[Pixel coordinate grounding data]
##########
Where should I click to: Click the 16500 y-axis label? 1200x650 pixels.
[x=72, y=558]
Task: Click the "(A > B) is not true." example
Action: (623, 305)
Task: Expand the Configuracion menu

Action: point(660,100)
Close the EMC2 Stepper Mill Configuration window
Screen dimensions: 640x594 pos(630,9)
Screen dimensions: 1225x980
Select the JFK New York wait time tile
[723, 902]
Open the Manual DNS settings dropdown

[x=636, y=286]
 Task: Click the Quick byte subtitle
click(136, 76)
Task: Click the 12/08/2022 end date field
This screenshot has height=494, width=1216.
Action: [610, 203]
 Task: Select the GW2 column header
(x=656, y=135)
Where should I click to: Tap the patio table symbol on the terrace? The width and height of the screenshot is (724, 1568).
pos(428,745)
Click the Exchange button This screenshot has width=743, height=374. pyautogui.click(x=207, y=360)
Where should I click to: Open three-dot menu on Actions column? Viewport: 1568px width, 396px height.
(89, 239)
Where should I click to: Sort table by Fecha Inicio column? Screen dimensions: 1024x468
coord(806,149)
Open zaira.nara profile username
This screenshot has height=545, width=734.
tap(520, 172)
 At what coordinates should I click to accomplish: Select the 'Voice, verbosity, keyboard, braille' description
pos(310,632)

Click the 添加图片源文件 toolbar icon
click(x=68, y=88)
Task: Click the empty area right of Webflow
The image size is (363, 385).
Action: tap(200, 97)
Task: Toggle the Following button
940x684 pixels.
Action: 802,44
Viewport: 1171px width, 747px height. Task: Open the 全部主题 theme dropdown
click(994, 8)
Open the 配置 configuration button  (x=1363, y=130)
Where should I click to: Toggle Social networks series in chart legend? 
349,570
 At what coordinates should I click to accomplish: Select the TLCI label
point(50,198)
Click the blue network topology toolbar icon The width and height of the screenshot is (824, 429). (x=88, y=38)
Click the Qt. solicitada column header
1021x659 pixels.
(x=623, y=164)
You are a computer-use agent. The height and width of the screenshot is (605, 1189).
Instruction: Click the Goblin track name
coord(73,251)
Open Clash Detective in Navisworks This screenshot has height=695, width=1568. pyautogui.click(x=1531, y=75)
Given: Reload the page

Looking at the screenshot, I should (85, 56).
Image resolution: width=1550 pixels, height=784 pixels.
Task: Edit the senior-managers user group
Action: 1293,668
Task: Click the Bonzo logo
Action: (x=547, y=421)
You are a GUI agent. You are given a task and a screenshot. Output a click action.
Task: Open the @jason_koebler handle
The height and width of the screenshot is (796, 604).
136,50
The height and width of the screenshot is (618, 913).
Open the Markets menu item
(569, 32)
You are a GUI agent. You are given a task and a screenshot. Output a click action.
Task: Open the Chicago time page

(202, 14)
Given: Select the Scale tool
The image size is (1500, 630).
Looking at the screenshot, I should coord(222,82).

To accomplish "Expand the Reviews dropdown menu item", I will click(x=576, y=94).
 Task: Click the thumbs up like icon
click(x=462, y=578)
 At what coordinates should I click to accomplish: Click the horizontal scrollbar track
##########
The records above are to be copied in full, exactly as written.

OUTPUT FOR THIS TASK:
Where should I click to: Click the 16500 y-axis label? 1200x650 pixels.
[x=72, y=558]
Task: Click the "(A > B) is not true." example
Action: (623, 305)
Task: Expand the Configuracion menu

Action: point(660,100)
Close the EMC2 Stepper Mill Configuration window
Screen dimensions: 640x594 pos(630,9)
Screen dimensions: 1225x980
Select the JFK New York wait time tile
[723, 902]
Open the Manual DNS settings dropdown

[x=636, y=286]
 Task: Click the Quick byte subtitle
click(136, 76)
Task: Click the 12/08/2022 end date field
This screenshot has height=494, width=1216.
Action: [610, 203]
 Task: Select the GW2 column header
(x=656, y=135)
Where should I click to: Tap the patio table symbol on the terrace? The width and height of the screenshot is (724, 1568).
pos(428,745)
Click the Exchange button This screenshot has width=743, height=374. pyautogui.click(x=207, y=360)
Where should I click to: Open three-dot menu on Actions column? Viewport: 1568px width, 396px height.
(89, 239)
Where should I click to: Sort table by Fecha Inicio column? Screen dimensions: 1024x468
coord(806,149)
Open zaira.nara profile username
This screenshot has height=545, width=734.
tap(520, 172)
 At what coordinates should I click to accomplish: Select the 'Voice, verbosity, keyboard, braille' description
pos(310,632)

Click the 添加图片源文件 toolbar icon
click(x=68, y=88)
Task: Click the empty area right of Webflow
The image size is (363, 385).
Action: tap(200, 97)
Task: Toggle the Following button
940x684 pixels.
Action: 802,44
Viewport: 1171px width, 747px height. Task: Open the 全部主题 theme dropdown
click(994, 8)
Open the 配置 configuration button  (x=1363, y=130)
Where should I click to: Toggle Social networks series in chart legend? 
349,570
 At what coordinates should I click to accomplish: Select the TLCI label
point(50,198)
Click the blue network topology toolbar icon The width and height of the screenshot is (824, 429). (x=88, y=38)
Click the Qt. solicitada column header
1021x659 pixels.
(x=623, y=164)
You are a computer-use agent. The height and width of the screenshot is (605, 1189).
Instruction: Click the Goblin track name
coord(73,251)
Open Clash Detective in Navisworks This screenshot has height=695, width=1568. pyautogui.click(x=1531, y=75)
Given: Reload the page

Looking at the screenshot, I should (85, 56).
Image resolution: width=1550 pixels, height=784 pixels.
Task: Edit the senior-managers user group
Action: 1293,668
Task: Click the Bonzo logo
Action: (x=547, y=421)
You are a GUI agent. You are given a task and a screenshot. Output a click action.
Task: Open the @jason_koebler handle
The height and width of the screenshot is (796, 604).
136,50
The height and width of the screenshot is (618, 913).
Open the Markets menu item
(569, 32)
You are a GUI agent. You are given a task and a screenshot. Output a click action.
Task: Open the Chicago time page

(202, 14)
Given: Select the Scale tool
The image size is (1500, 630).
Looking at the screenshot, I should coord(222,82).

To accomplish "Expand the Reviews dropdown menu item", I will click(x=576, y=94).
 Task: Click the thumbs up like icon
click(x=462, y=578)
 At what coordinates should I click to accomplish: Click the horizontal scrollbar track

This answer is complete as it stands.